Emmanuel Macron a ainsi annoncé un “plan de rattrapage massif” pour atteindre le 100% d'accessibilité sur 100% des démarches. Mais le gouvernement repousse en réalité cet horizon à 2025 pour les 250 principales démarches en ligne de l’État, et à 2027 pour l’ensemble des autres sites et applications publiques. Aucune mesure précise n’a toutefois été annoncée pour concrétiser ces engagements. Si ce n’est en positionnant la Direction interministérielle du numérique pour mieux accompagner les directions du numérique ministérielles dans ces travaux, comme c’est le cas depuis 2020. Une partie de l'enveloppe d'1,5 milliard d'euros annoncée par le Président sera néanmoins consacrée à ce plan de rattrapage, a appris Acteurs publics.
Nouveau régime de sanction
Le dossier de presse précise quant à lui qu’une “politique de contrôles et de sanctions sera déployée sous l'autorité de l'ARCOM dès 2024”. Et ce pour mettre en application une directive européenne récemment transposée en droit français en début d’année pour étendre les obligations et refondre le régime de sanction.
La loi prévoit, depuis 2005, que les administrations publiques soient sanctionnées d’une amende de 20 000 euros dans le cas où leur site internet ne serait pas accessible. Pourtant, aucune sanction n’a jamais été prononcée. “Compte tenu du cadre juridique peu adapté, la secrétaire d’Etat chargée des personnes handicapées de l’époque, Sophie Cluzel, a adressé des courriers de rappel à la loi en février 2022 à 7 organismes contrevenants emblématiques (publics, privés) qui lui avaient été signalés par des représentants des personnes concernées”, avait précisé le ministère des personnes handicapées lorsqu’Acteurs publics lui avait demandé la liste des organismes sanctionnés.

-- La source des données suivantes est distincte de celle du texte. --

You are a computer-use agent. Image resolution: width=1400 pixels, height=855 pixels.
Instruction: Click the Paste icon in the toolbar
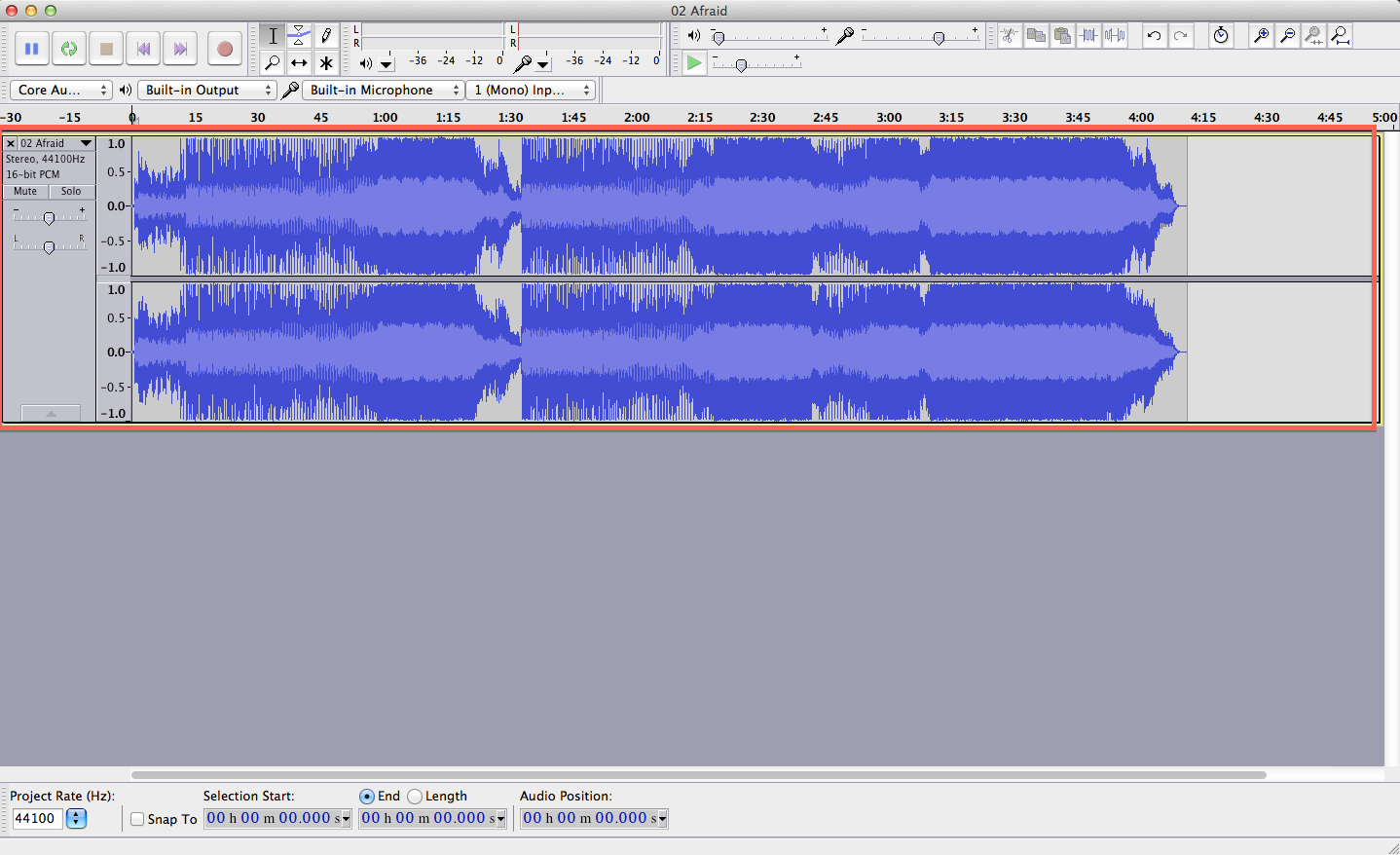coord(1061,36)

Et de préciser que “la désignation d’un organisme de contrôle inadapté pour cette activité notamment sur le plan juridique, ou encore un mécanisme de sanctions focalisé sur la seule existence d’une « déclaration d’accessibilité » et ignorant l’accessibilité réellement mesurée sur chaque site” n’avait pas permis d’atteindre l’objectif recherché. La loi était en effet pour le moins bancale puisqu’elle chargeait le ministère des personnes handicapées de sanctionner les administrations. Un ministère dont le site Internet est lui-même resté longtemps hors des clous. Une ordonnance doit encore être prise pour définir les contours de ce nouveau régime de sanction, qui pourrait peut-être, enfin, inciter les administrations à se plier à leurs obligations légales.
Progression record
Le non-respect de ces obligations ne doit pas pour autant effacer les importants progrès réalisés ces dernières années. Depuis 2020, le pôle design de services numériques de la DSI de l’Etat accompagne les ministères dans la conception et mise à niveau de leurs démarches, en particulier celles figurant au top 250 des démarches de l’Etat, comme la demande de titre de séjour, le paiement des amendes ou l’immatriculation d’un véhicule. Avec la mobilisation de designers et experts en accessibilité en “commandos UX” auprès des services de l’Etat, et plus récemment avec la mise à disposition d’un outil pour rendre plus accessible, justement, le RGAA et ses 106 critères, aux chefs de projets numériques.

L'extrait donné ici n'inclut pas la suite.